Frequently reported side effects when taking the drug Chantix include headaches, nausea, bad dreams, insomnia and changes in the way food tastes, according to the NYU Langone Medical Center.
Consult a doctor before taking any kind of nicotine replacement therapy to guard against adverse health effects.
Be patient, and persevere. “The thing to keep in mind is that almost everyone who quits has to try more than once,” says Dr. Anne Davis, past president of the American Lung Association. “You shouldn’t be discouraged. It’s more rare to quit on the first try than on the fifth.”

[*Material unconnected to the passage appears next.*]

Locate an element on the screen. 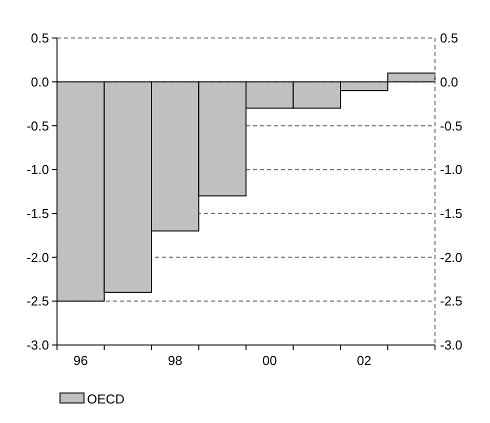 The height and width of the screenshot is (423, 490). y2-tick-label: -0.5 is located at coordinates (451, 126).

Financial Burden of Smoking
Smoking can also have a serious effect on your financial circumstances. In 2014, the average cost of a pack of cigarettes in the United States is $5.51. In some states, cigarettes can cost as much as nine dollars per pack. For a smoker who only smokes a single pack a day, the habit could cost as much as $2,011 a year, and that’s on the low end of the spectrum. Other financial impacts include the loss in value of cars and homes that have been smoked in, as well as any health or insurance bills associated with smoking.